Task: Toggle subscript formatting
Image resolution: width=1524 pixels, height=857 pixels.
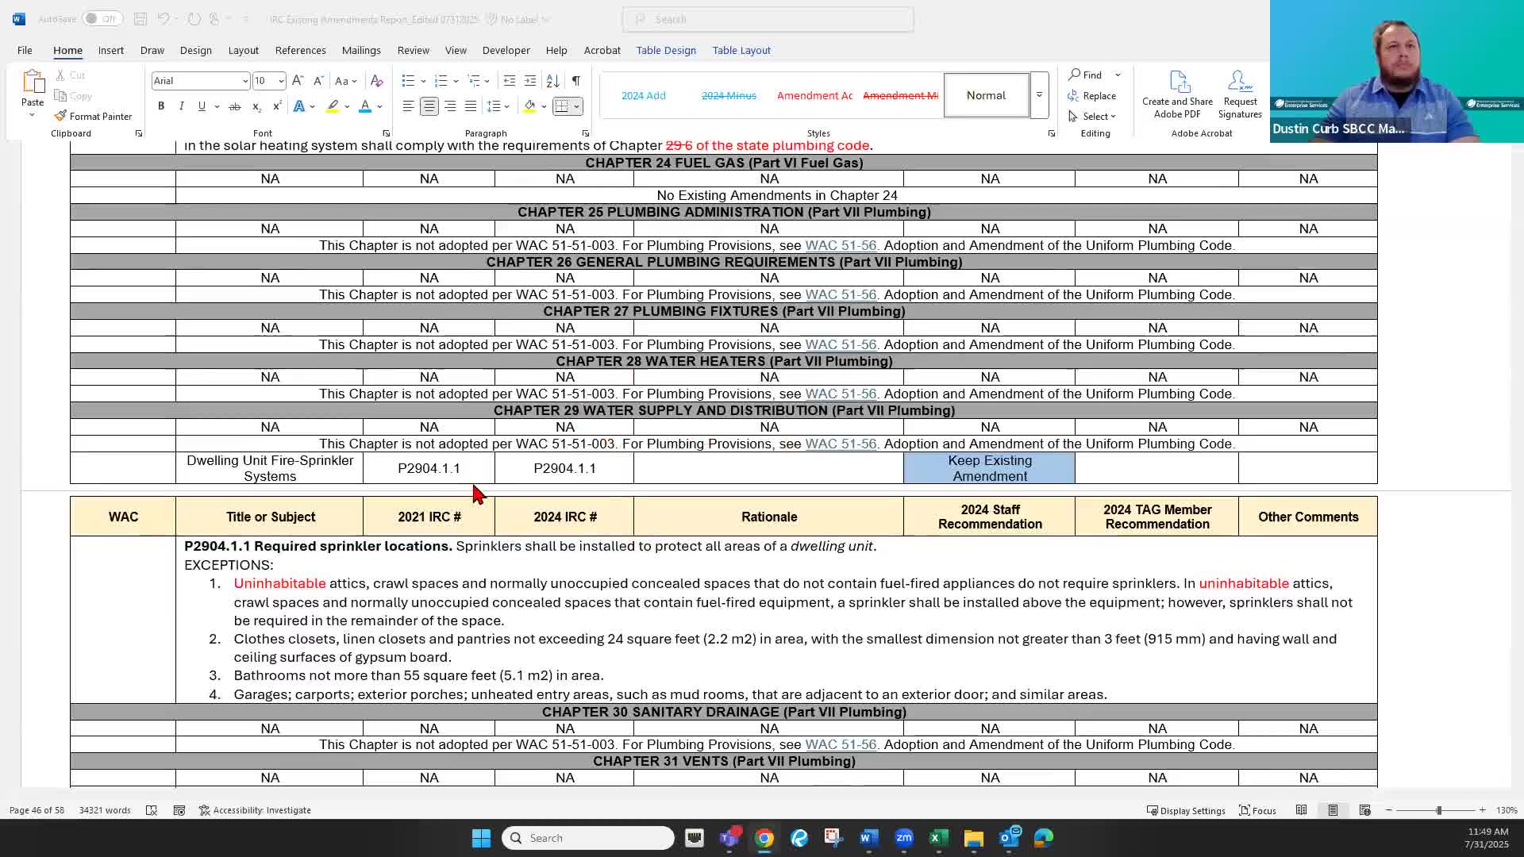Action: 256,106
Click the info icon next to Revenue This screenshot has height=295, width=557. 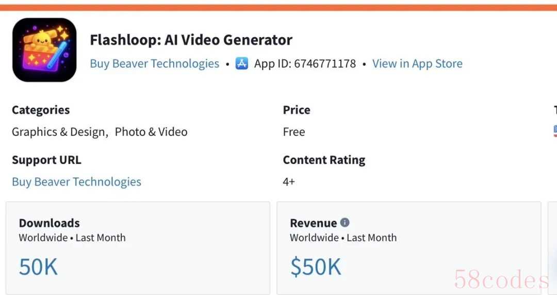click(x=345, y=222)
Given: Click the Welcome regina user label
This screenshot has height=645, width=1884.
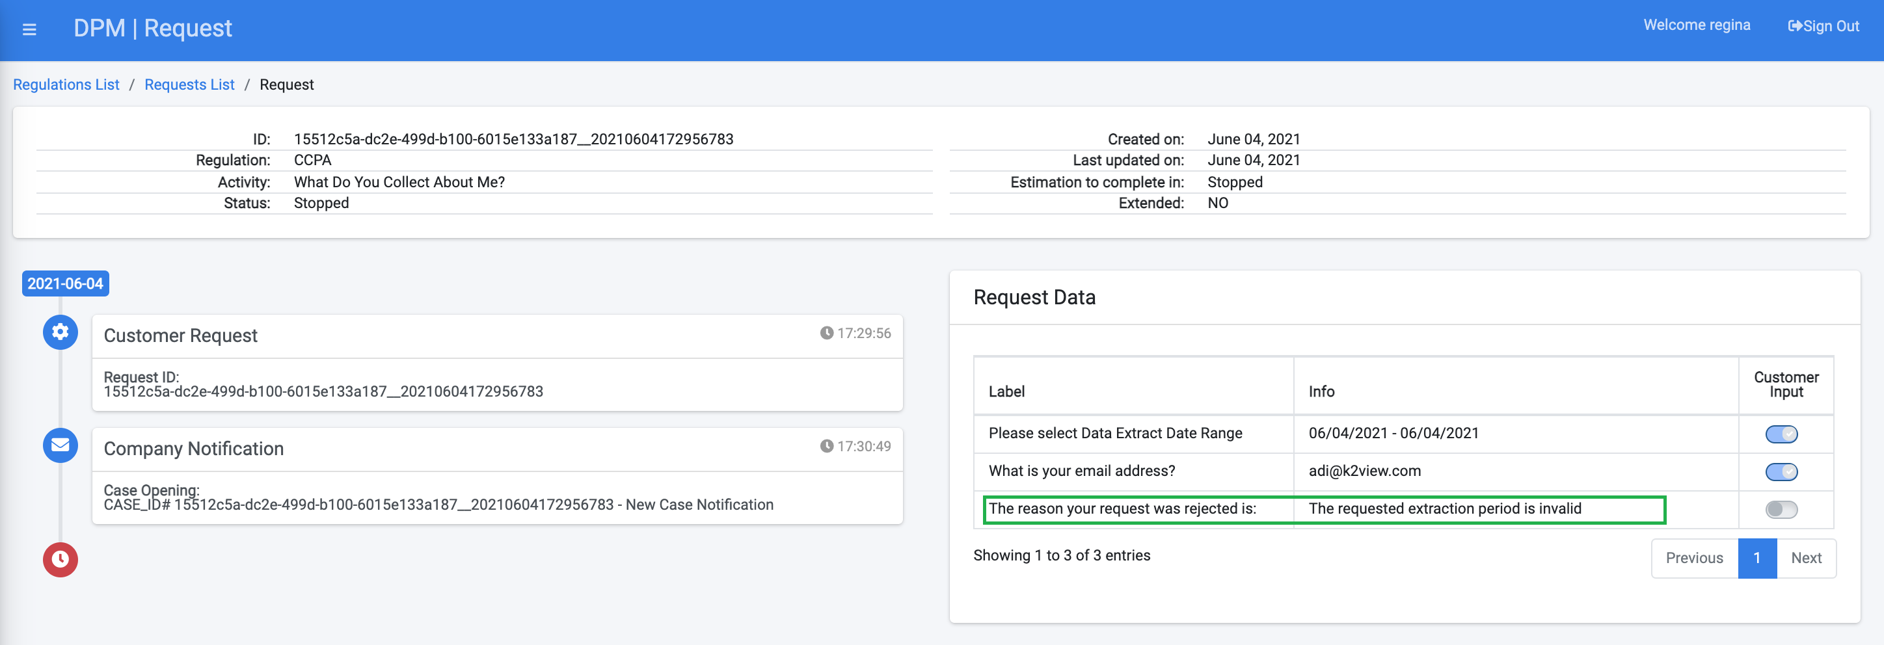Looking at the screenshot, I should 1697,25.
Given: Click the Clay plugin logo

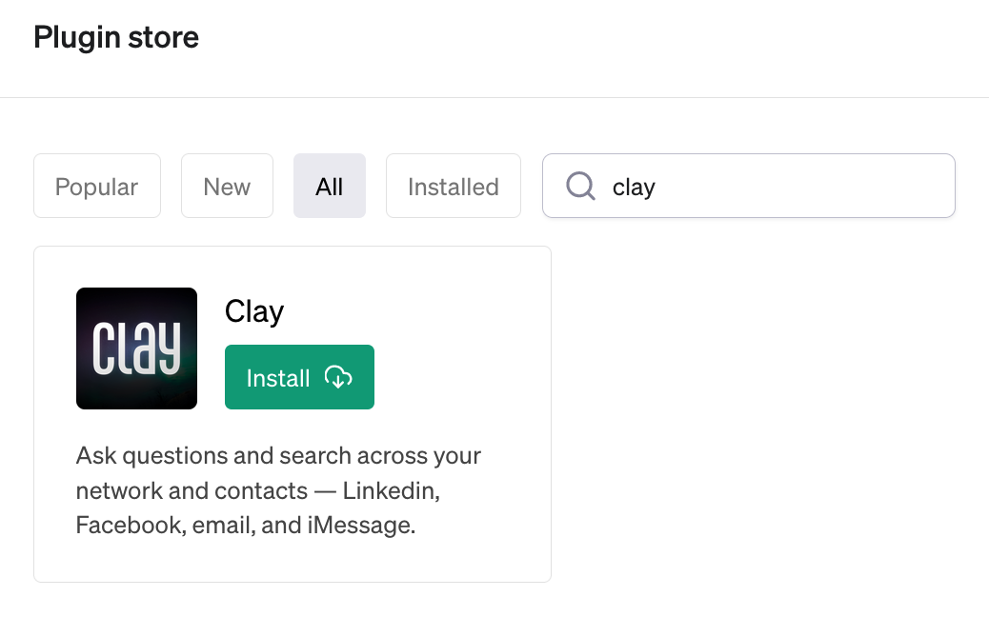Looking at the screenshot, I should coord(136,348).
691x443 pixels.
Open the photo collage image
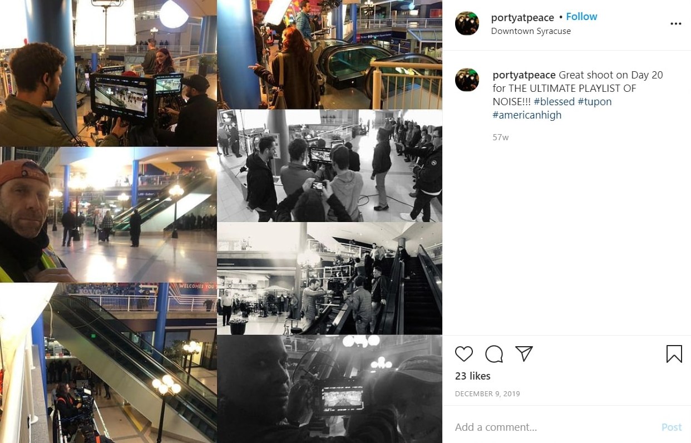(x=221, y=222)
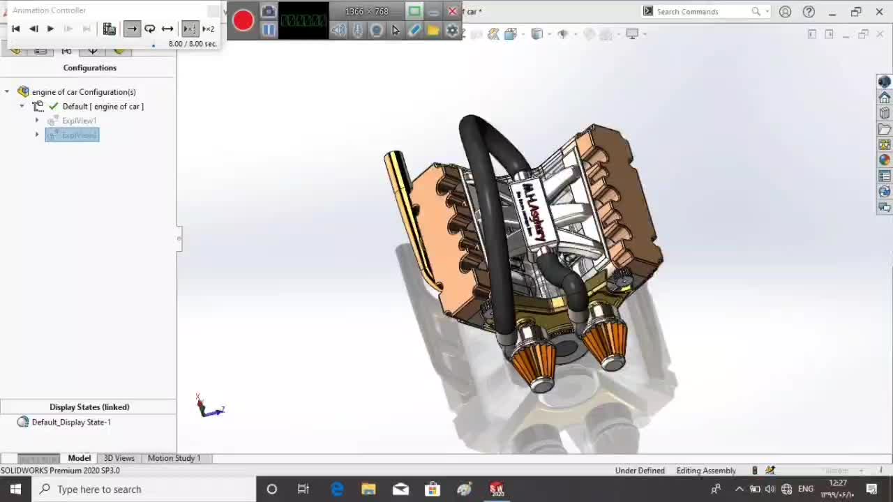Open the Display Style dropdown cube icon
The height and width of the screenshot is (502, 893).
click(x=537, y=33)
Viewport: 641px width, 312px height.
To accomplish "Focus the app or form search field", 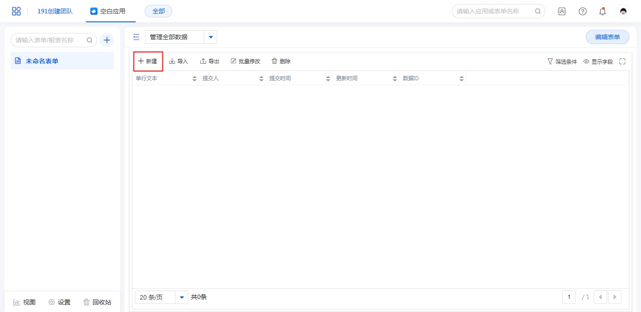I will coord(494,11).
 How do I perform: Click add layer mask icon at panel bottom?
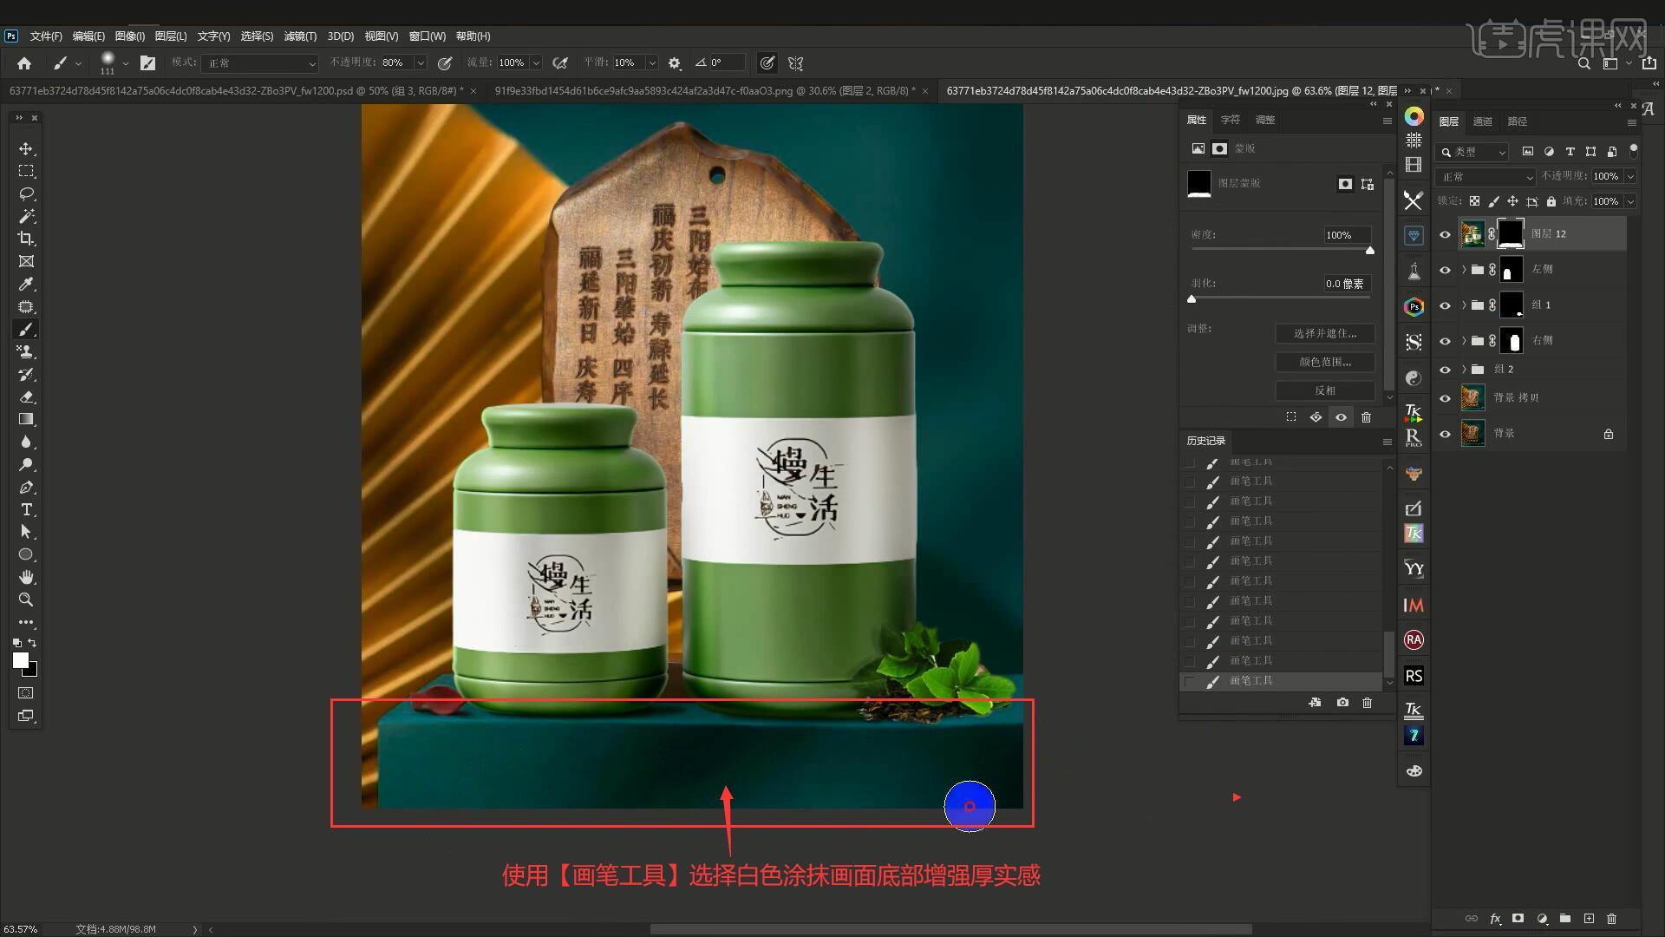point(1518,918)
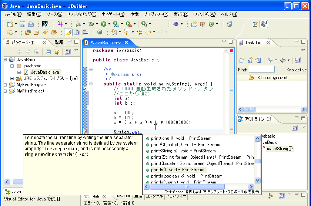Image resolution: width=311 pixels, height=206 pixels.
Task: Collapse the main method fold marker
Action: coord(91,84)
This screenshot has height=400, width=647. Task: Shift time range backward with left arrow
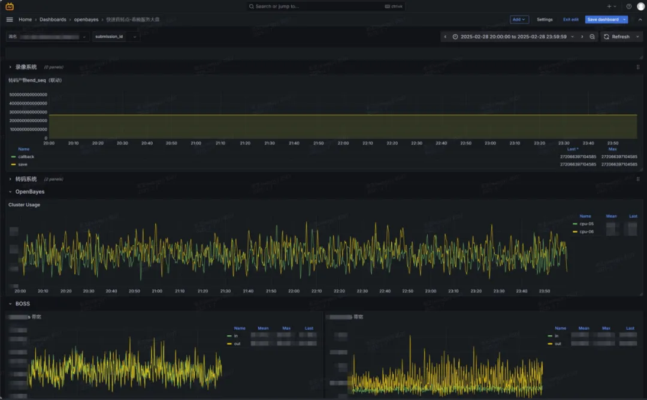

____

Copy the records word for word, starting at the line that contains "How do I perform: Click" and running through the end of the records. Leave the pictures out.

 How do I perform: Click add layer mask icon at panel bottom?
point(1518,918)
Image resolution: width=311 pixels, height=206 pixels.
Task: Collapse the main method fold marker
Action: coord(91,84)
This screenshot has height=400, width=647. Task: Shift time range backward with left arrow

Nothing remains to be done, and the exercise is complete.